Understanding Financial Analysis in Investing
Investment is a roller coaster ride when you don't understand financial analysis. Terms like ROE, P/E Ratio and many others play a critical part in where and how investments take place. Understanding these terms gives you the ability to create our own judgements of the market rather than completely relying on someone else's. Thus, your financial investment decisions are in your own hands. Let's take a look at some of the major aspects that fall under financial analysis:
The market price (or stock price) per share of a publicly traded company needs to be analyzed in order to make sure that the company is not over or undervalued. This can be done in 2 ways:
Price to Earnings Ratio (P/E Ratio): This ratio is created by comparing the stock price against the earnings per share (EPS). If the ratio is above the industry average then the company is overvalued. In simpler terms, this means that the investors are paying more for $1 of the company's earnings. If the ratio is lesser than the industry average then the company is undervalued and might be a good one to invest in.
Price To Book Ratio (P/B Ratio): The book price of a share is the actual accounting value of each share. When compared with the stock price of the share, you can figure how the shares are valued. Shareholders will be concerned with this ratio if the company is facing bankruptcy as they will be compensated the book price instead of the stock price.
ROI or Return on Investment dictates how much the investors generate by investing in a particular company. This criteria lets investors' know how the company is using the money invested in it.
ROE (Return on Equity) is one of the most common criteria of financial analysis. It shows the amount of net income generated for every $1 of the investors' money.

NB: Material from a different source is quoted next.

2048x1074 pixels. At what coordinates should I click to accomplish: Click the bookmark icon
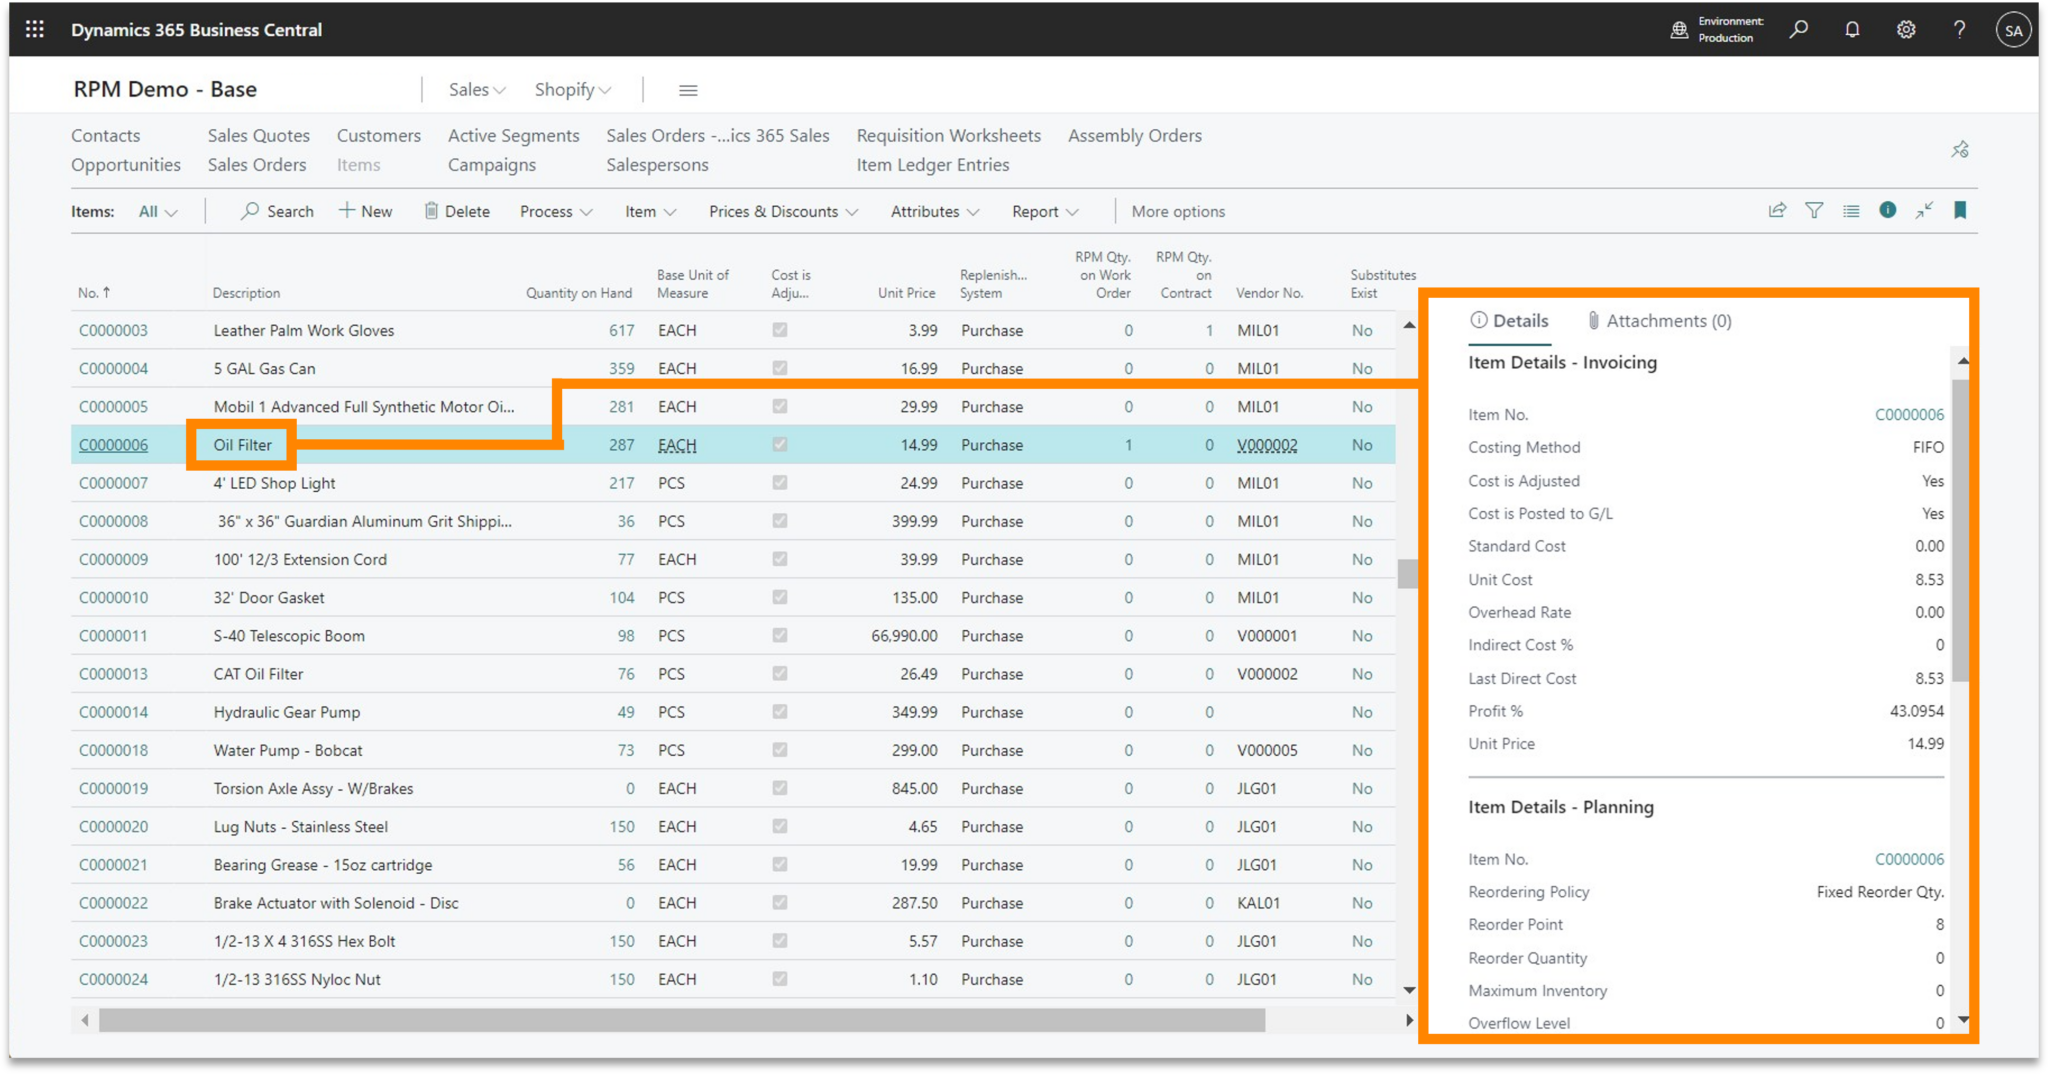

The profit margin is the most popular way to measure a company's profitability. It shows how much profit a company is able to make for every $1 of sales.
This shows whether the company is able to pay it's debts back. Liquid assets (mostly cash) is a major decider in this category. Goods are partially liquid whereas assets like property, plant etc are not liquid as they are hard to convert to cash. As part of this analysis, debt-to-capital ratio is calculated along with the current ratio.
There are many other criterion that are to considered when performing a financial analysis of a firm. The many areas of financial analysis can be complicated to learn. Consider getting the help of a professional if you are confused or unsure.